When is a function a Fourier transform of an integrable function?

Question

Specifically, in the case $f(\xi)=\frac{1}{(1+\xi ^2)^\epsilon}$ where $0<\epsilon<1$.

I wish to prove this is a Fourier transform of a $L_1$ function. Any insight into the manner would be appreciated.

Answer 1

Let $$ g_R(x) = \int_{-R}^R \frac1{(1+\xi^2)^\epsilon} e^{i\xi x} \, d\xi .$$ If you integrate by parts, you get $$ g_R(x) = \frac1{ix} \left[\frac1{(1+\xi^2)^\epsilon} e^{i\xi x}\right]_{-R}^R + \frac1{ix} \int_{-R}^R \frac{2\epsilon\xi}{(1+\xi^2)^{1+\epsilon}} e^{i\xi x} \, d\xi .$$ Therefore $\check f(x) = g(x) = \lim_{R\to \infty} g_R(x)$ is defined for $x \ne 0$, and $|g(x)| \le C_1/|x|$. Integrate by parts again, and you will see that $|g(x)| \le C_2/|x|^2$. (Here $C_1$ and $C_2$ are positive constants, where for example $C_1 = \int_{-\infty}^\infty 2 \epsilon |\xi|/(1+\xi^2)^{1+\epsilon} \, d\xi$.) Hence $g(x)$ decays fast enough as $x\to \pm\infty$ to be in $L^1$.

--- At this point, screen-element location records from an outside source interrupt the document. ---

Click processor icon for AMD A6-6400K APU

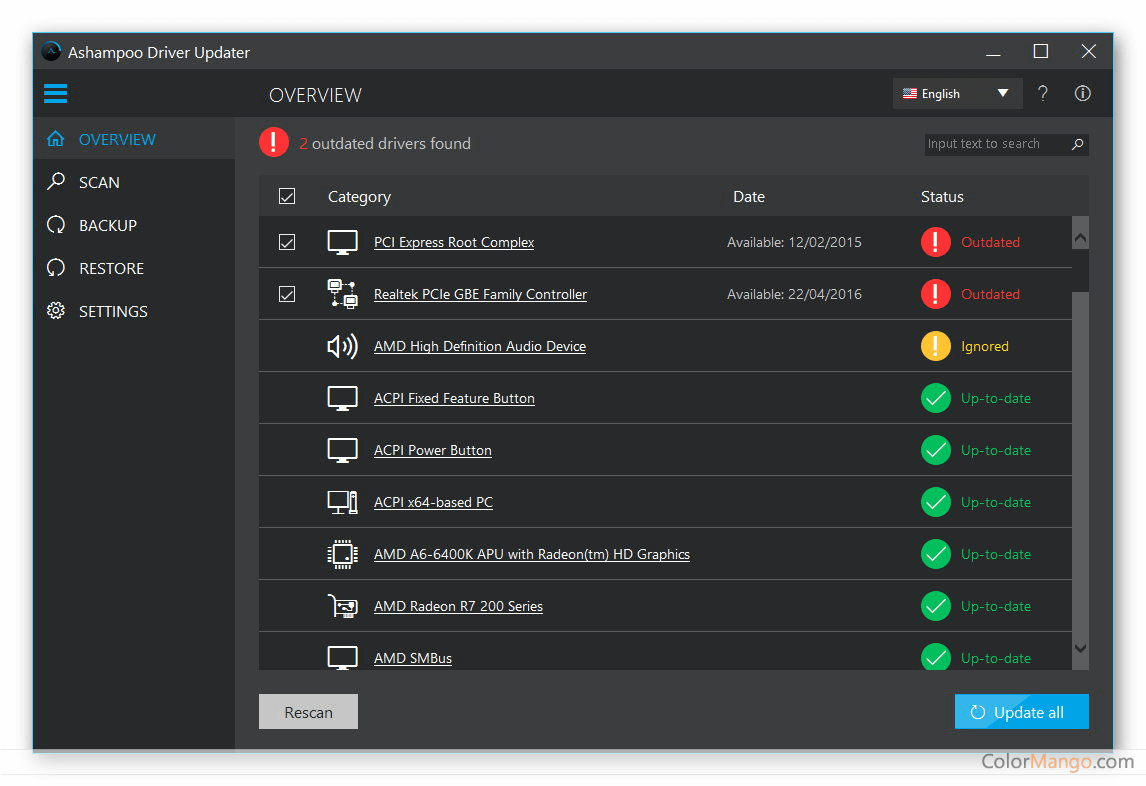coord(342,554)
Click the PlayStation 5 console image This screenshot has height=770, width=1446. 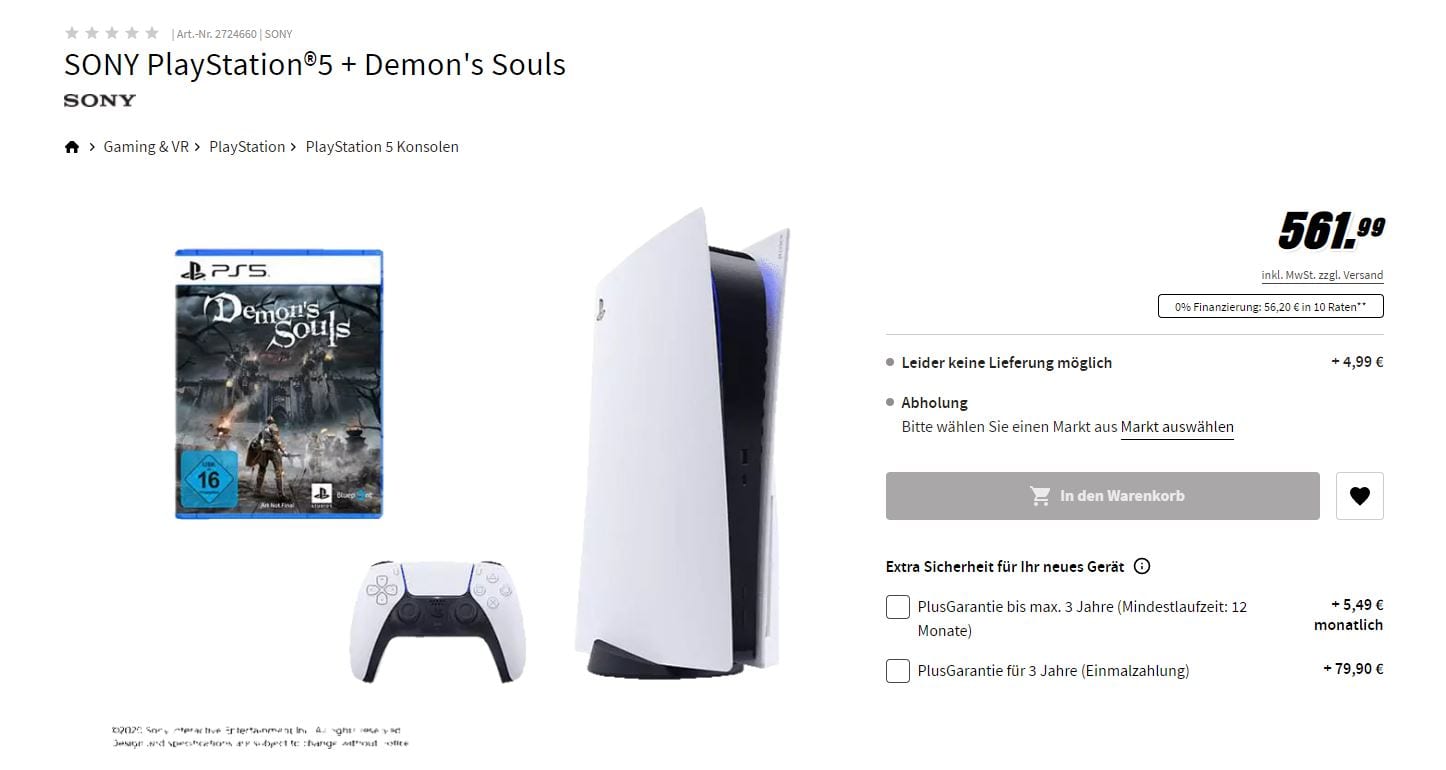682,442
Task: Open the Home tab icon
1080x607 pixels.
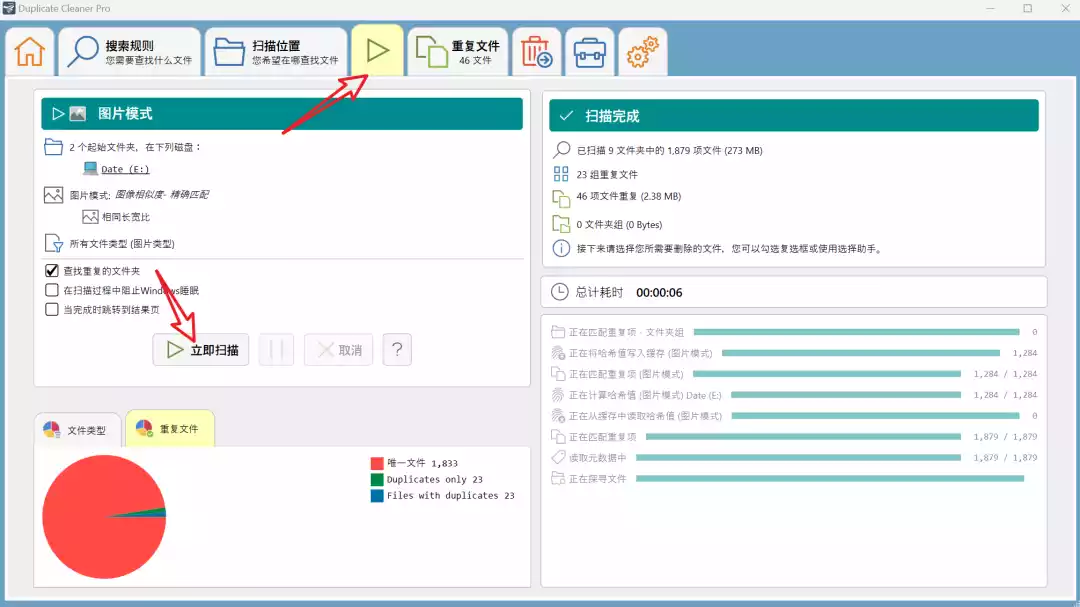Action: (30, 52)
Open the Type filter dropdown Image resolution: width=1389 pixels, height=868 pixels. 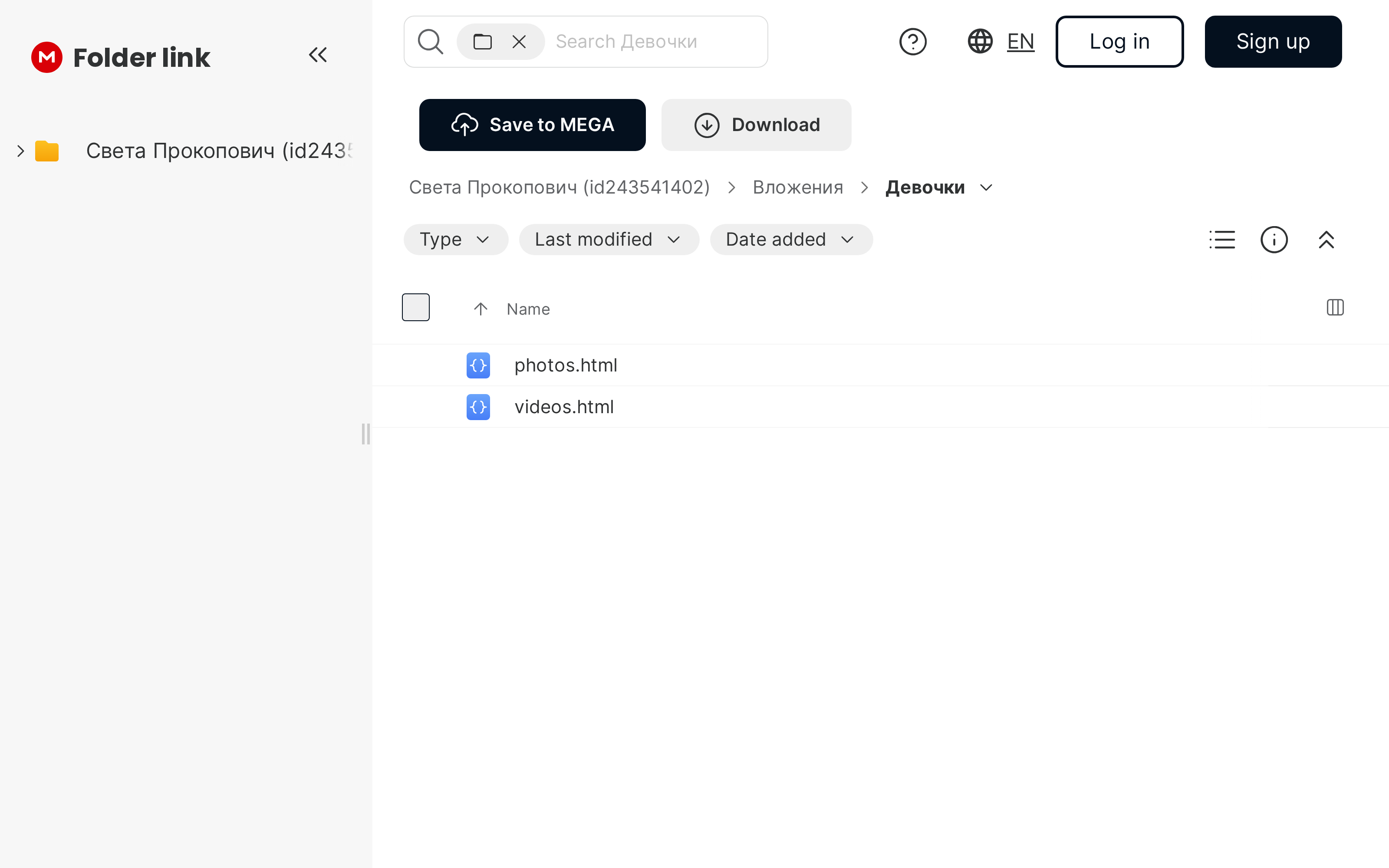[455, 240]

Now we need to show that $g(x)$ blows up slowly enough as $x\to 0$ to be in $L^1$. See that $$ g(x) = \frac2x \int_0^\infty \frac{2\epsilon\xi}{(1+\xi^2)^{1+\epsilon}} \sin(\xi x) \, d\xi .$$ So use $|\sin(a)| \le \min\{|a|,1\}$ to estimate $$ \left|\int_0^\infty \frac{2\epsilon\xi}{(1+\xi^2)^{1+\epsilon}} \sin(\xi x) \, d\xi \right|$$ $$ \le \int_0^{1/x} \frac{2\epsilon\xi^2 x}{(1+\xi^2)^{1+\epsilon}} \, d\xi + \int_{1/x}^\infty \frac{2\epsilon\xi}{(1+\xi^2)^{1+\epsilon}} d\xi $$ Elementary estimates show it decays as least as fast as $x^{2\epsilon}$ as $x \to 0$.